▶ _INSTRUCTIONS TO FOLLOW_
Resume the text on clubfoot and toe walking, starting right after its final sentence.

▶ _SUPPLIED PASSAGE_
* * * * *

Statistics: Clubfoot is one of the most common birth defects. More than 4,000 babies (about 1 in 1,000) are born with clubfoot in the United States each year (1, 2). Boys are affected twice as often as girls (1, 2). Mild foot defects are even more common than clubfoot.
Treatment Duration: Babies are generally treated with non-surgical approaches. Most involve some form of manipulation, casts, taping and splinting. These approaches have greatly reduced the need for major surgical repairs, which were often associated with long-term complications, such as foot and ankle pain and stiffness (2). A baby with clubfoot should be treated by an orthopedic surgeon who is experienced in dealing with clubfoot and can discuss the various treatment options with parents.
Do’s/Don’ts: There is no way to prevent clubfoot at this time. However, pregnant women should not smoke, especially if they have a family history of clubfoot. (Smoking also increases the risk of having a low-birth weight or premature baby, as well as other pregnancy complications.)
Common Myths: Having Club Feet does not stop you from doing anything, I have found several celebrities / Famous People who were born with Club Feet or Club Foot, and have become very successful. Troy Aikman was born with what doctors call “Third Club Foot”, Troy was in plaster till he was 8 months old, then we wore special shoes till he was 3 years old, since he has not suffered from any form of Club Foot. Kristi Yamaguchi is a professional Figure Skater, Kristi Yamaguchi’s Club Foot was treated with Serial Manipulations / casting.
Toe Walking (Infant/toddlers)
What is it: Toe walking refers to a condition where a person walks on his or her toes without putting much weight on the heel or any other part of the foot. Toe-walking in toddlers is common. These children usually adopt a normal walking pattern as they grow older. If a child continues to walk on his or her toes past the age of three, he or she should be evaluated by a doctor.
Up until the age of 3, this kind of behavior can be considered “normal” as children are learning to walk and do a fair amount of experimenting.
What begins as a fun way to get around can turn into a habit, though, and a cause of concern for many parents. This habitual tippy-toe walking is referred to as idiopathic toe walking.
There are instances, however, when toe walking may have a physical cause. The most common cause of toe walking (aside from habit) is having a tight or short Achilles tendon. The Achilles is the tendon located just above the heel and it enables you to point and flex your foot.

* * * * *

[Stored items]
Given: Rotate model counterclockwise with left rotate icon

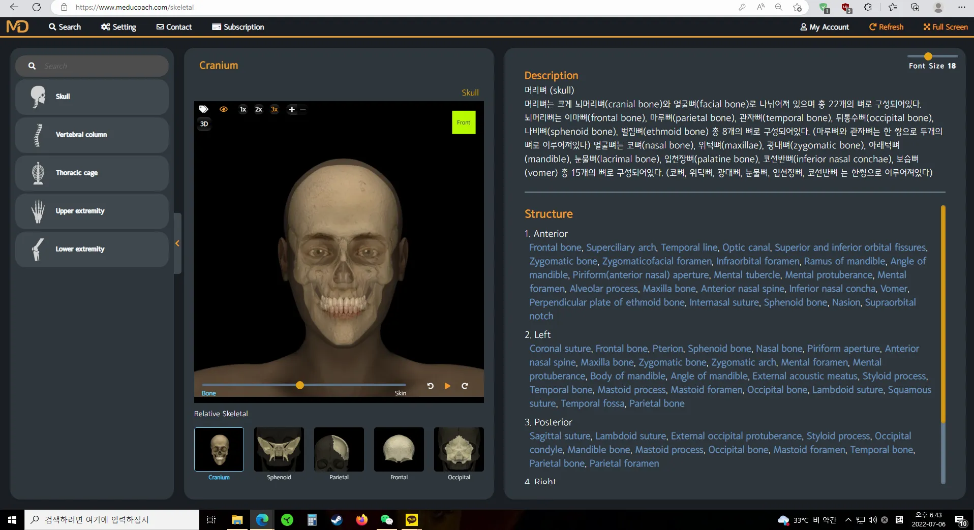Looking at the screenshot, I should point(430,386).
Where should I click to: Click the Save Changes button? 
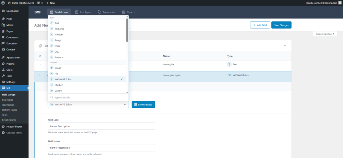pyautogui.click(x=281, y=25)
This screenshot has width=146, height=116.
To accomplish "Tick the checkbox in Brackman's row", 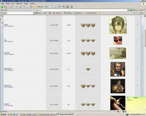I will coord(138,86).
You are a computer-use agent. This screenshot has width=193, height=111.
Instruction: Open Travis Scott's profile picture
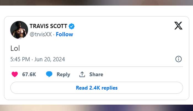tap(19, 30)
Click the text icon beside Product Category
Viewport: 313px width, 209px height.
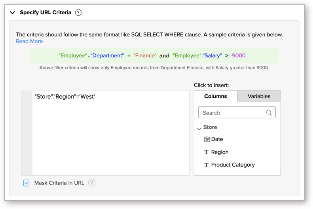206,165
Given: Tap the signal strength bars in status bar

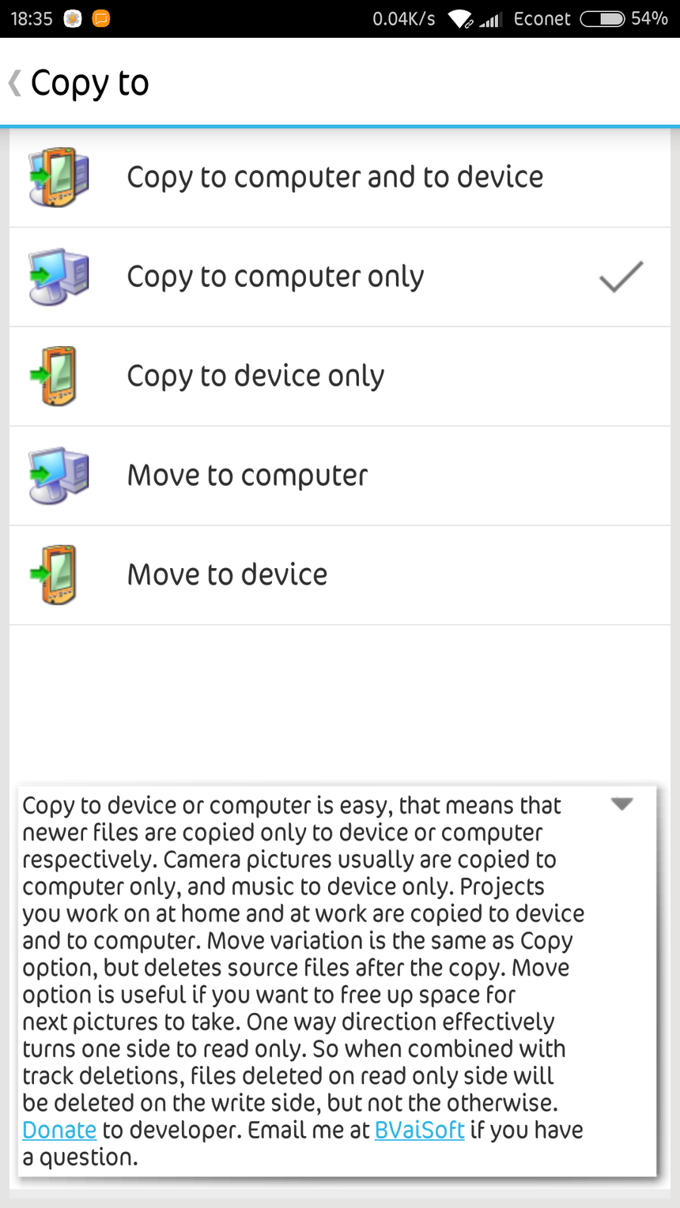Looking at the screenshot, I should [491, 20].
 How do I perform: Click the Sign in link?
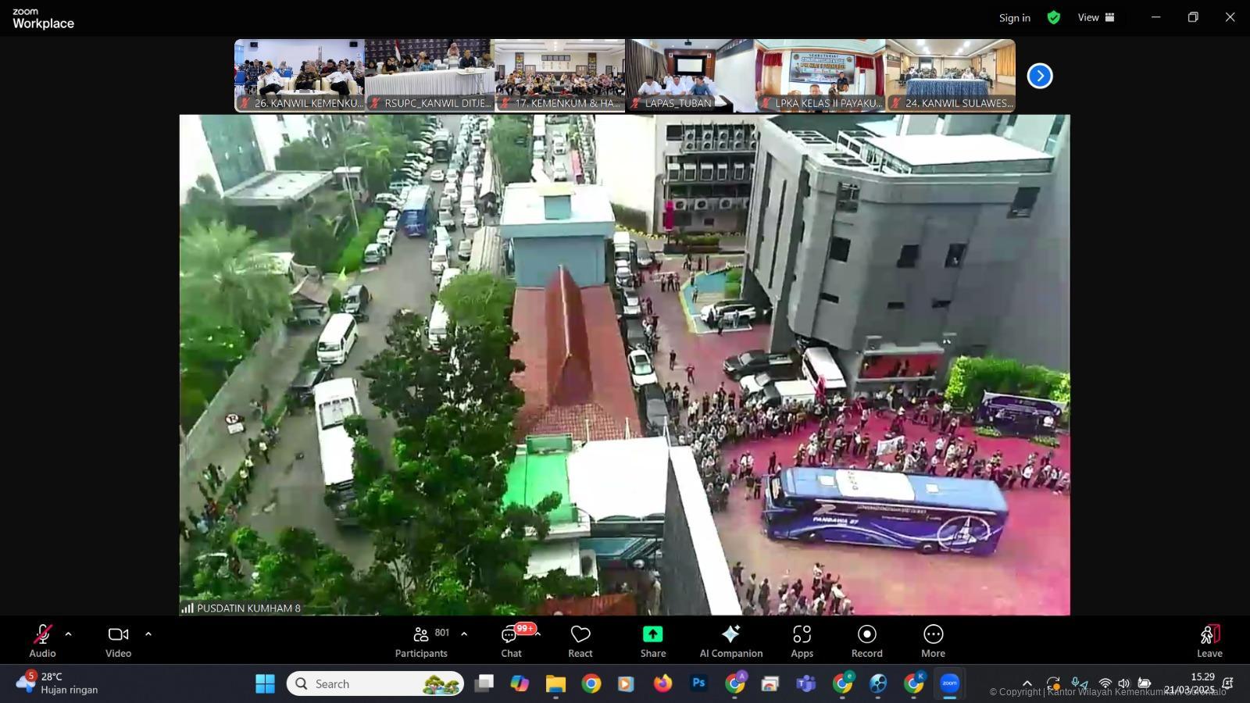click(1014, 18)
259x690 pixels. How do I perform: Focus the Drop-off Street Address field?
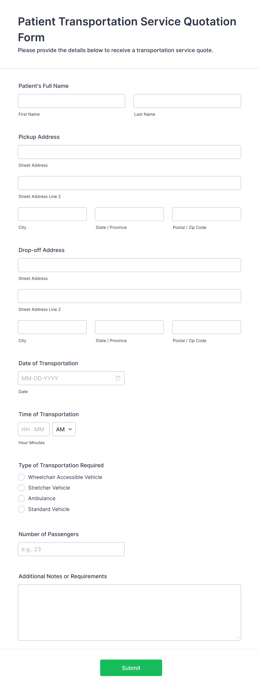click(130, 265)
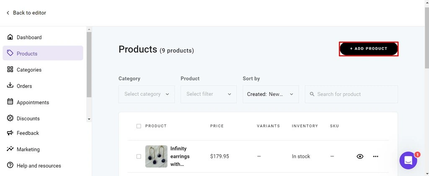
Task: Expand the Select filter dropdown
Action: point(209,94)
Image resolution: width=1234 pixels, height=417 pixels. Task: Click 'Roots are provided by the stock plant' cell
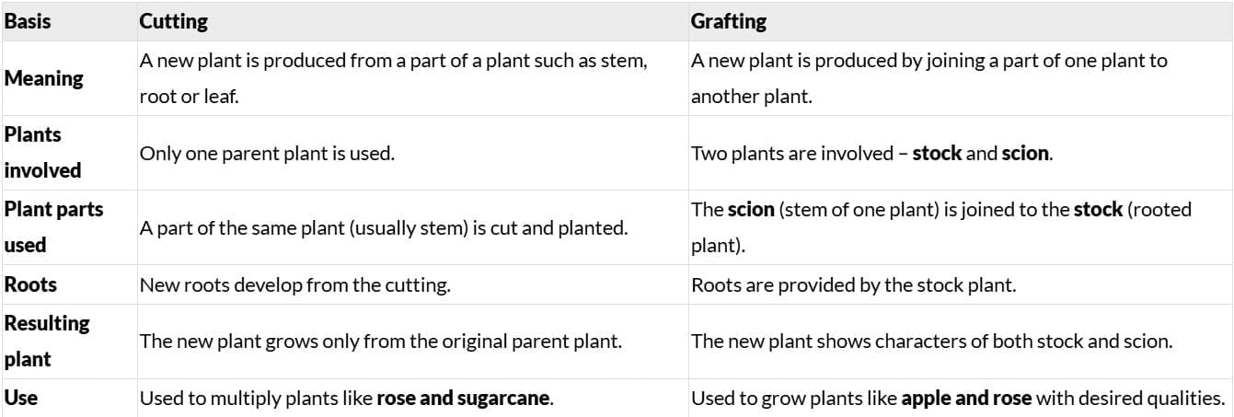point(853,285)
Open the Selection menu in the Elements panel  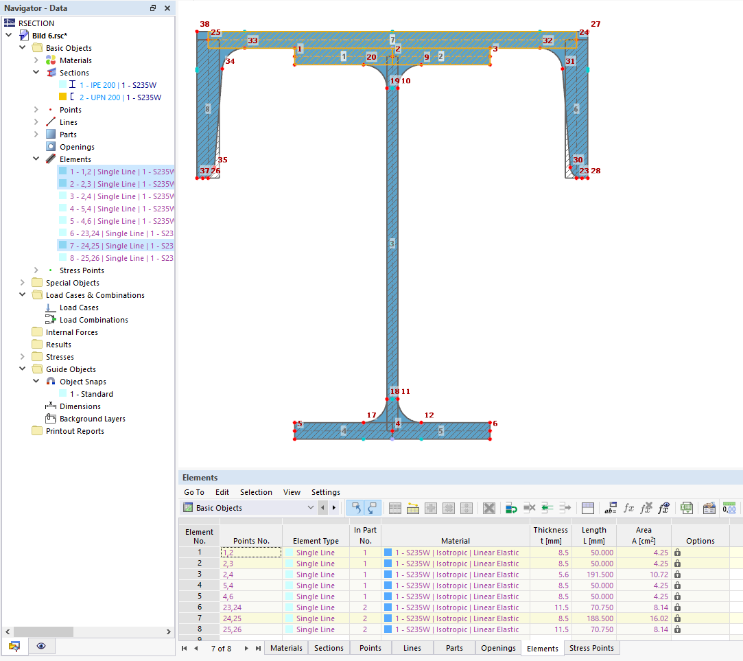click(x=256, y=492)
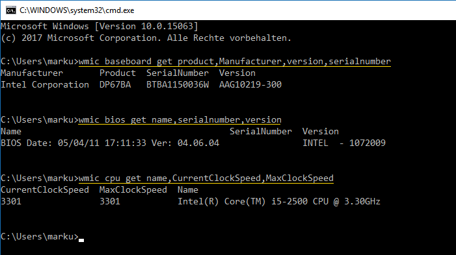
Task: Click the CurrentClockSpeed column header
Action: coord(45,189)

* * * * *

▶ _TASK OUTPUT_
Important Facts: Toe walking is sometimes the result of cerebral palsy, muscular dystrophy or another generalized disease of nerve and muscle. Children with autism also may walk on their toes or the balls of their feet, but many do not.
Treatment Duration: Most cases of persistent toe-walking are familial or are simply secondary to tight muscles. Treatment may involve observation, physical therapy, casting or surgery. Toe-walking may indicate a neuromuscular disorder such as cerebral palsy or it could be a sign of developmental dysplasia of the hip or leg length discrepancy.
Do’s/Don’ts: Toe Walking in children can look cute but it is important to recognize that it could be a symptom of other serious issues. If it is consistent and persistent you should talk to your pediatrician about it and have your child examined for any complications or any potential impending medical problems
Avoid aggressively pushing your child into a flat foot position as this may cause pain and injury if you are not careful.
Common Myths: Exersaucers and walkers have a double negative impact on infant development. They are marketed to parents as helping children learn to stand up and walk. However, the infant is placed in a semi-reclined position with their hips placed in a seated position. This is NOT the position children learn how to walk in. As well, the infant spends time in an extended knee and toes pointed (plantar flexed) position which does promote the negative response of Toe Walking.
There are many people who have been life-long toe walkers with little or no complications. These individuals report that they remember walking on their toes since they were very young and that it seems natural and have been able to live normal lives.